**Problem:**
Copy out the material below line for line, with no changes.

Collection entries
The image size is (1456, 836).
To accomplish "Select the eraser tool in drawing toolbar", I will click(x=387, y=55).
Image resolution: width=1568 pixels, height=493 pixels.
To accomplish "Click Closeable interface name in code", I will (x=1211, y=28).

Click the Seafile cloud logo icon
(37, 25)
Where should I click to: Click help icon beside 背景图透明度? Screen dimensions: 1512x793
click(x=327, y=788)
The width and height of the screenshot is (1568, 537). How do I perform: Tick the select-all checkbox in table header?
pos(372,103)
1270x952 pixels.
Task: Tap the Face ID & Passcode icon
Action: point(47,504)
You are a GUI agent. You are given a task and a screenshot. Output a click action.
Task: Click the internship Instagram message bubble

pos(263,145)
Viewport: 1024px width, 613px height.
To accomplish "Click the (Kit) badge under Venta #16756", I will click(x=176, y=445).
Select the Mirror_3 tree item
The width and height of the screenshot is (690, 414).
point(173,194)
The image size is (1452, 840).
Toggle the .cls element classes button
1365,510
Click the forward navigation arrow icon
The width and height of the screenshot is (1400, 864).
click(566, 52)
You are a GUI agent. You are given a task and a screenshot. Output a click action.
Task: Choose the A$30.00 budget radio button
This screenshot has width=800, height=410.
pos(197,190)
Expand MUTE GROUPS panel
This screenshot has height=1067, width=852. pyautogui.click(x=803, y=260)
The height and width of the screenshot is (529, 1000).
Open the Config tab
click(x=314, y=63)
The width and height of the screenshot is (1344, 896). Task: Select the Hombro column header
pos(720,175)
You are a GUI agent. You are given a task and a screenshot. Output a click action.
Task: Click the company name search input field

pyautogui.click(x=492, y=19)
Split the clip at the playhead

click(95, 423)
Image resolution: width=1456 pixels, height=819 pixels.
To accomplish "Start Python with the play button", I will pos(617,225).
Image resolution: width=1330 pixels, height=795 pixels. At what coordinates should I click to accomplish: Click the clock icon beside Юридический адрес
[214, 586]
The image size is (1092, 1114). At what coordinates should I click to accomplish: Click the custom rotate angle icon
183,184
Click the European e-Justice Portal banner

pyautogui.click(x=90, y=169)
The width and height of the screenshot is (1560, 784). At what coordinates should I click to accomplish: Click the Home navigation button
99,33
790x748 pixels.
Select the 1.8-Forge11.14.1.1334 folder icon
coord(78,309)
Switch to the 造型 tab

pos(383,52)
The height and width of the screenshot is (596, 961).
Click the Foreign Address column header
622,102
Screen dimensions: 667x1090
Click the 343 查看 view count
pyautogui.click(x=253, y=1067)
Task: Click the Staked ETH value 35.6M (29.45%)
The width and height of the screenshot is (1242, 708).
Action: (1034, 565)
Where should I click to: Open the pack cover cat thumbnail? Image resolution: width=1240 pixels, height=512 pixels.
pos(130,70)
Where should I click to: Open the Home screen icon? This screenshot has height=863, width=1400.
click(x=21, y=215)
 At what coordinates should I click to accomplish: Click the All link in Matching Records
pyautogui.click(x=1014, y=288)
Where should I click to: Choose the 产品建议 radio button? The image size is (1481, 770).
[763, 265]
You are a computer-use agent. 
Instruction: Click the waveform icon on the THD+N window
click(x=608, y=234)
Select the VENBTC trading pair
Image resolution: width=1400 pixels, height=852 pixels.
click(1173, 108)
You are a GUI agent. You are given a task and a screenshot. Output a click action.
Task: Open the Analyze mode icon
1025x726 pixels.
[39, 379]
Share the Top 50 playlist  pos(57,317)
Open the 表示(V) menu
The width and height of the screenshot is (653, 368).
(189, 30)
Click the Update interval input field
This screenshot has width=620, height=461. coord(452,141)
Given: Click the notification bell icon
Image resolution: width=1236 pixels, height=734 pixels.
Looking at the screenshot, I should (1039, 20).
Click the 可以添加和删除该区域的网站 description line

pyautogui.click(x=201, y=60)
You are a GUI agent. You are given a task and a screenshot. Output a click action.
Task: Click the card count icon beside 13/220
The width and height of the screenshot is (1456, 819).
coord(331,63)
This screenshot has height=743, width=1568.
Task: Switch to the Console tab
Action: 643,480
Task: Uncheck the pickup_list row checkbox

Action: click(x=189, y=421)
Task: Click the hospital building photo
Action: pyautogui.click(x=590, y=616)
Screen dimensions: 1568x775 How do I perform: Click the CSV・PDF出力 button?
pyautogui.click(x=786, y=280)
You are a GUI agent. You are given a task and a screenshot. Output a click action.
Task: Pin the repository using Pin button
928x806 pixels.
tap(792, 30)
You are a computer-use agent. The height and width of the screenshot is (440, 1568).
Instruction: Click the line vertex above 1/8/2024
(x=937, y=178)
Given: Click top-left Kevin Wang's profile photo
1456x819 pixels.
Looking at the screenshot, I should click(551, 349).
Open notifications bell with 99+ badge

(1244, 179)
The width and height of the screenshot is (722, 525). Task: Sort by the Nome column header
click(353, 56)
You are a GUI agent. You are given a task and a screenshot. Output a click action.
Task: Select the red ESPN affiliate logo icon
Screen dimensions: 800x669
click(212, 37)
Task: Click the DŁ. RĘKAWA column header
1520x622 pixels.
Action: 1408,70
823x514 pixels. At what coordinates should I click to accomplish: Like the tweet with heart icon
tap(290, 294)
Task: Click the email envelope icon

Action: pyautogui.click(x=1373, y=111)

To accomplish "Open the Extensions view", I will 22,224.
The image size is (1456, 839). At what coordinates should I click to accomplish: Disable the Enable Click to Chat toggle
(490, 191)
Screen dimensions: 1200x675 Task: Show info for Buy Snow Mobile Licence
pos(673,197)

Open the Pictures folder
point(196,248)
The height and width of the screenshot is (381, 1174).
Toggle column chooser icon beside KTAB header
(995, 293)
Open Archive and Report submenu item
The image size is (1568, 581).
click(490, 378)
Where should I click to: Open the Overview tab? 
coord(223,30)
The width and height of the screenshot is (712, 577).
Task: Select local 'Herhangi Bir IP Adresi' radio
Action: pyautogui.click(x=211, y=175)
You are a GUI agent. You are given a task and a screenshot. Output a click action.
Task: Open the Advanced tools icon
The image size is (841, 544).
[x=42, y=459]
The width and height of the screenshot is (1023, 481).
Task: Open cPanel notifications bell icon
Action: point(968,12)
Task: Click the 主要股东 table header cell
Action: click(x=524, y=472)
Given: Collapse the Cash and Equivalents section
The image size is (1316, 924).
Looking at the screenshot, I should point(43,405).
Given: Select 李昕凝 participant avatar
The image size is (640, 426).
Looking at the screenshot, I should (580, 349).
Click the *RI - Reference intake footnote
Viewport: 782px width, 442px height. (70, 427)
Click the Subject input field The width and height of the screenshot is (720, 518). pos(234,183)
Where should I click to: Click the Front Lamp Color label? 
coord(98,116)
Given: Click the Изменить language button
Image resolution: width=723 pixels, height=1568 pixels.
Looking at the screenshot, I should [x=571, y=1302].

**Output:**
The image size is (1456, 836).
To accomplish "Select the eraser tool in drawing toolbar", I will click(x=387, y=55).
Image resolution: width=1568 pixels, height=493 pixels.
To accomplish "Click Closeable interface name in code", I will (x=1211, y=28).

Click the Seafile cloud logo icon
(37, 25)
Where should I click to: Click help icon beside 背景图透明度? Screen dimensions: 1512x793
click(x=327, y=788)
The width and height of the screenshot is (1568, 537). How do I perform: Tick the select-all checkbox in table header?
pos(372,103)
1270x952 pixels.
Task: Tap the Face ID & Passcode icon
Action: point(47,504)
You are a GUI agent. You are given a task and a screenshot. Output a click action.
Task: Click the internship Instagram message bubble

pos(263,145)
Viewport: 1024px width, 613px height.
To accomplish "Click the (Kit) badge under Venta #16756", I will click(x=176, y=445).
Select the Mirror_3 tree item
The width and height of the screenshot is (690, 414).
point(173,194)
The image size is (1452, 840).
Toggle the .cls element classes button
1365,510
Click the forward navigation arrow icon
The width and height of the screenshot is (1400, 864).
click(566, 52)
You are a GUI agent. You are given a task and a screenshot. Output a click action.
Task: Choose the A$30.00 budget radio button
This screenshot has width=800, height=410.
pos(197,190)
Expand MUTE GROUPS panel
This screenshot has height=1067, width=852. pyautogui.click(x=803, y=260)
The height and width of the screenshot is (529, 1000).
Open the Config tab
click(x=314, y=63)
The width and height of the screenshot is (1344, 896). Task: Select the Hombro column header
pos(720,175)
You are a GUI agent. You are given a task and a screenshot. Output a click action.
Task: Click the company name search input field

pyautogui.click(x=492, y=19)
Split the clip at the playhead

click(95, 423)
Image resolution: width=1456 pixels, height=819 pixels.
To accomplish "Start Python with the play button", I will pos(617,225).
Image resolution: width=1330 pixels, height=795 pixels. At what coordinates should I click to accomplish: Click the clock icon beside Юридический адрес
[214, 586]
The image size is (1092, 1114). At what coordinates should I click to accomplish: Click the custom rotate angle icon
183,184
Click the European e-Justice Portal banner

pyautogui.click(x=90, y=169)
The width and height of the screenshot is (1560, 784). At what coordinates should I click to accomplish: Click the Home navigation button
99,33
790x748 pixels.
Select the 1.8-Forge11.14.1.1334 folder icon
coord(78,309)
Switch to the 造型 tab

pos(383,52)
The height and width of the screenshot is (596, 961).
Click the Foreign Address column header
622,102
Screen dimensions: 667x1090
Click the 343 查看 view count
pyautogui.click(x=253, y=1067)
Task: Click the Staked ETH value 35.6M (29.45%)
The width and height of the screenshot is (1242, 708).
Action: (1034, 565)
Where should I click to: Open the pack cover cat thumbnail? Image resolution: width=1240 pixels, height=512 pixels.
pos(130,70)
Where should I click to: Open the Home screen icon? This screenshot has height=863, width=1400.
click(x=21, y=215)
 At what coordinates should I click to accomplish: Click the All link in Matching Records
pyautogui.click(x=1014, y=288)
Where should I click to: Choose the 产品建议 radio button? The image size is (1481, 770).
[763, 265]
You are a computer-use agent. 
Instruction: Click the waveform icon on the THD+N window
click(x=608, y=234)
Select the VENBTC trading pair
Image resolution: width=1400 pixels, height=852 pixels.
click(1173, 108)
You are a GUI agent. You are given a task and a screenshot. Output a click action.
Task: Open the Analyze mode icon
1025x726 pixels.
[39, 379]
Share the Top 50 playlist  pos(57,317)
Open the 表示(V) menu
The width and height of the screenshot is (653, 368).
(189, 30)
Click the Update interval input field
This screenshot has width=620, height=461. coord(452,141)
Given: Click the notification bell icon
Image resolution: width=1236 pixels, height=734 pixels.
Looking at the screenshot, I should (1039, 20).
Click the 可以添加和删除该区域的网站 description line

pyautogui.click(x=201, y=60)
You are a GUI agent. You are given a task and a screenshot. Output a click action.
Task: Click the card count icon beside 13/220
The width and height of the screenshot is (1456, 819).
coord(331,63)
This screenshot has height=743, width=1568.
Task: Switch to the Console tab
Action: 643,480
Task: Uncheck the pickup_list row checkbox

Action: click(x=189, y=421)
Task: Click the hospital building photo
Action: pyautogui.click(x=590, y=616)
Screen dimensions: 1568x775 How do I perform: Click the CSV・PDF出力 button?
pyautogui.click(x=786, y=280)
You are a GUI agent. You are given a task and a screenshot. Output a click action.
Task: Pin the repository using Pin button
928x806 pixels.
tap(792, 30)
You are a computer-use agent. The height and width of the screenshot is (440, 1568).
Instruction: Click the line vertex above 1/8/2024
(x=937, y=178)
Given: Click top-left Kevin Wang's profile photo
1456x819 pixels.
Looking at the screenshot, I should click(551, 349).
Open notifications bell with 99+ badge

(1244, 179)
The width and height of the screenshot is (722, 525). Task: Sort by the Nome column header
click(353, 56)
You are a GUI agent. You are given a task and a screenshot. Output a click action.
Task: Select the red ESPN affiliate logo icon
Screen dimensions: 800x669
click(212, 37)
Task: Click the DŁ. RĘKAWA column header
1520x622 pixels.
Action: 1408,70
823x514 pixels. At what coordinates should I click to accomplish: Like the tweet with heart icon
tap(290, 294)
Task: Click the email envelope icon

Action: pyautogui.click(x=1373, y=111)

To accomplish "Open the Extensions view", I will 22,224.
The image size is (1456, 839). At what coordinates should I click to accomplish: Disable the Enable Click to Chat toggle
(490, 191)
Screen dimensions: 1200x675 Task: Show info for Buy Snow Mobile Licence
pos(673,197)

Open the Pictures folder
point(196,248)
The height and width of the screenshot is (381, 1174).
Toggle column chooser icon beside KTAB header
(995, 293)
Open Archive and Report submenu item
The image size is (1568, 581).
click(490, 378)
Where should I click to: Open the Overview tab? 
coord(223,30)
The width and height of the screenshot is (712, 577).
Task: Select local 'Herhangi Bir IP Adresi' radio
Action: pyautogui.click(x=211, y=175)
You are a GUI agent. You are given a task and a screenshot. Output a click action.
Task: Open the Advanced tools icon
The image size is (841, 544).
[x=42, y=459]
The width and height of the screenshot is (1023, 481).
Task: Open cPanel notifications bell icon
Action: point(968,12)
Task: Click the 主要股东 table header cell
Action: click(x=524, y=472)
Given: Collapse the Cash and Equivalents section
The image size is (1316, 924).
Looking at the screenshot, I should point(43,405).
Given: Select 李昕凝 participant avatar
The image size is (640, 426).
Looking at the screenshot, I should (580, 349).
Click the *RI - Reference intake footnote
Viewport: 782px width, 442px height. (70, 427)
Click the Subject input field The width and height of the screenshot is (720, 518). pos(234,183)
Where should I click to: Click the Front Lamp Color label? 
coord(98,116)
Given: Click the Изменить language button
Image resolution: width=723 pixels, height=1568 pixels.
Looking at the screenshot, I should [x=571, y=1302].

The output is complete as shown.